Rechtspraak
Rechtbank Den Haag (Locatie Leiden), 17 februari 2021
ECLI:NL:RBDHA:2021:1309
Feiten
Werkneemster is op 13 mei 2008 in dienst getreden bij werkgeefster, een mbo-instelling die ruim 130 beroepsopleidingen aanbiedt, in de functie van hoofd dienst onderwijs. Op 16 december 2018 heeft werkneemster zich ziek gemeld, omdat zij een operatie moest ondergaan, waarop diverse behandelingen volgden. Uit een verslag van de bedrijfsarts van 10 oktober 2019 blijkt dat werkneemster bij ongecompliceerd herstel binnen een tijdsbestek van een paar maanden weer volledig arbeidsgeschikt zou zijn. Er was ondertussen echter een impasse ontstaan, waardoor werkgeefster en werkneemster een mediationtraject zouden starten. Per 1 december 2019 heeft werkneemster zich beter gemeld. Het nadien plaatsgevonden mediationtraject heeft niet geleid tot een oplossing en op 18 maart 2020 heeft werkneemster zich opnieuw ziekgemeld.

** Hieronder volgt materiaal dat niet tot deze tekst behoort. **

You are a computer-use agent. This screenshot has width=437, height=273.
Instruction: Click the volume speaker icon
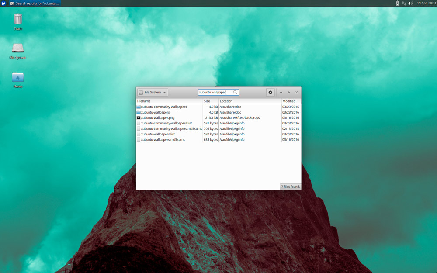[410, 3]
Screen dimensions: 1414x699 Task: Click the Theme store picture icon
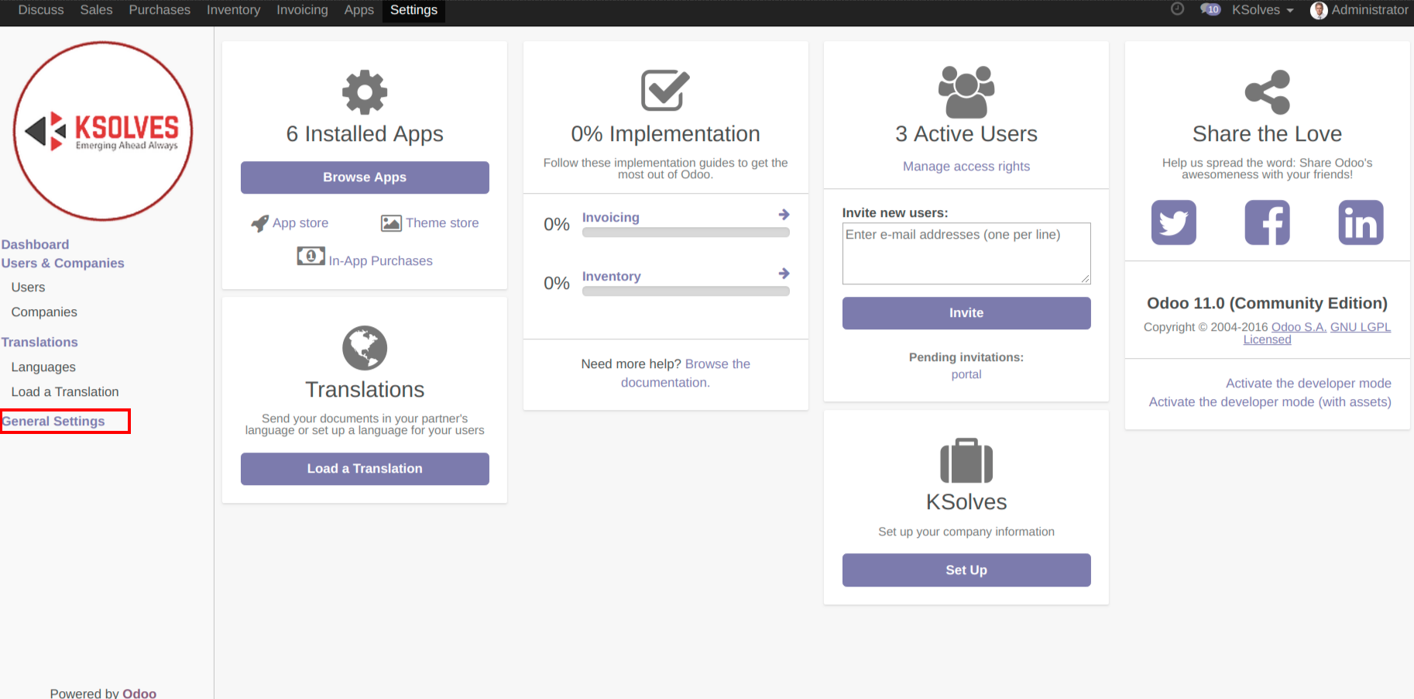pos(391,223)
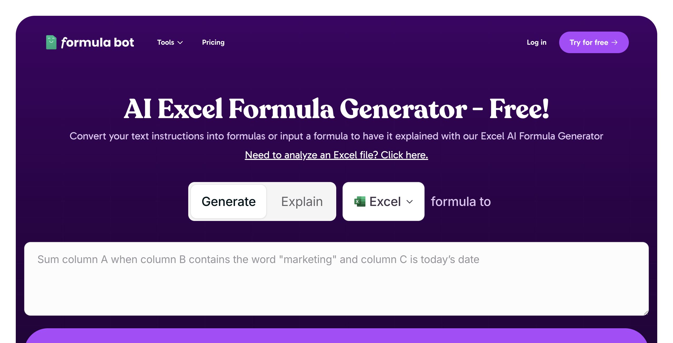Viewport: 673px width, 343px height.
Task: Click the 'formula to' label
Action: click(461, 201)
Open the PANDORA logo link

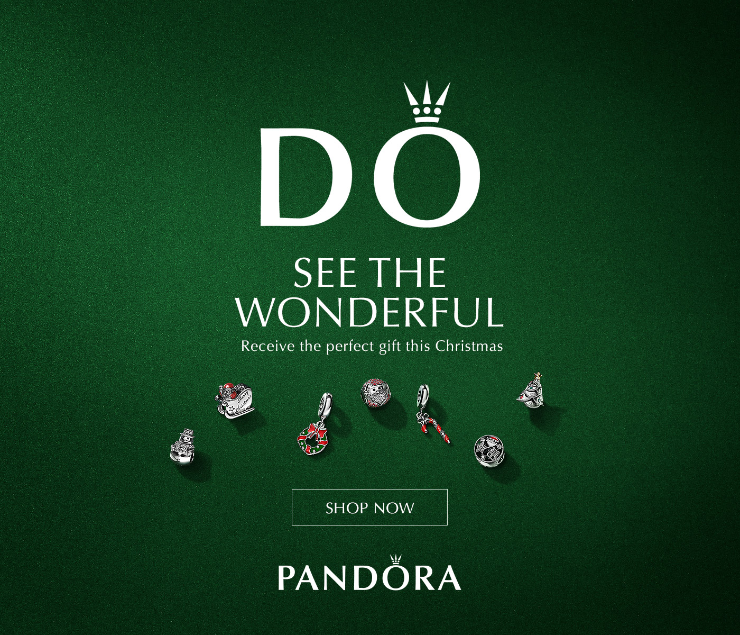coord(369,573)
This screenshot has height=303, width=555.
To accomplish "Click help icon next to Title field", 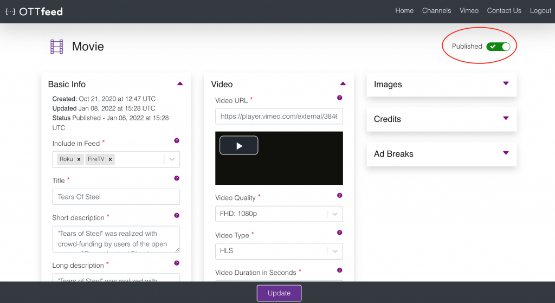I will (x=177, y=178).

Uit een brief van de voorzitter van het college van bestuur van september 2020 blijkt dat werkgeefster van oordeel is dat werkneemster onvoldoende re-integratie-inspanningen verricht en geen constructief overleg voert met werkgeefster. Bij brief van 5 oktober 2020 heeft werkgeefster een loonstop aangekondigd, omdat werkneemster niet meewerkte aan het tot stand brengen van een plan van aanpak en zich niet redelijkerwijs inspande voor een succesvolle re-integratie. Per 1 november 2020 is werkgeefster overgegaan tot stopzetting van het salaris. Uit het deskundigenoordeel van het UWV blijkt vervolgens dat het eerstespoortraject onvoldoende is onderzocht. De conclusie is dat de re-integratie-inspanningen van werkgeefster tot 30 september 2020 onvoldoende zijn. Hierop heeft werkgeefster de loondoorbetaling met terugwerkende kracht hervat. Werkgeefster verzoekt de kantonrechter de arbeidsovereenkomst te ontbinden op de g-grond, de e-grond, de h-grond dan wel de i-grond. Werkneemster beroept zich op het opzegverbod, omdat zij nog steeds arbeidsongeschikt is.
Oordeel
Naar het oordeel van de kantonrechter is voldoende komen vast te staan dat werkneemster op dit moment nog steeds arbeidsongeschikt is. Niet is gebleken dat werkneemster zich hersteld heeft gemeld. Ter gelegenheid van de zitting heeft werkneemster verklaard dat zij in verband met haar ziekte nog onderzoeken moet ondergaan in het ziekenhuis. Werkneemster leefde en leeft nog steeds in onzekerheid wat de prognose van haar medische situatie is. Van een ongecompliceerd herstel is dan ook geen sprake. De kantonrechter stelt op grond hiervan vast dat sprake is van een opzegverbod. Vervolgens rijst de vraag of het ontbindingsverzoek verband houdt met het opzegverbod. De kantonrechter sluit hiervoor aan bij het deskundigenoordeel van het UWV, waaruit naar voren kwam dat werkgeefster het eerstespoortraject onvoldoende heeft onderzocht. Ter zitting heeft werkneemster aangegeven dat het nog steeds haar wens is terug te keren bij werkgeefster in haar eigen functie. Werkgeefster blijft zich rigide op het standpunt stellen dat re-integratie in het tweede spoor moet worden ingezet. Partijen verschillen van mening hoe zij dit conflict moeten oplossen. Dat daarmee sprake is van een ernstige en duurzame verstoring die geen verband houdt met ziekte is door werkgeefster niet aannemelijk gemaakt. Voor werkgeefster kon het conflict kennelijk alleen worden opgelost door werkneemster niet te laten re-integreren binnen haar organisatie. Het kan werkneemster niet worden verweten dat zij daaraan niet wil meewerken. Het vorenstaande leidt tot de conclusie dat het verzoek verbandhoudt met de omstandigheden waarop het opzegverbod betrekking heeft. De door werkgeefster aangevoerde ontslaggronden kunnen in de gegeven omstandigheden niet leiden tot ontbinding van de arbeidsovereenkomst. Ook blijkt niet van omstandigheden die van dien aard zijn dat de arbeidsovereenkomst in het belang van werknemer dient te eindigen. Het ontbindingsverzoek wordt afgewezen.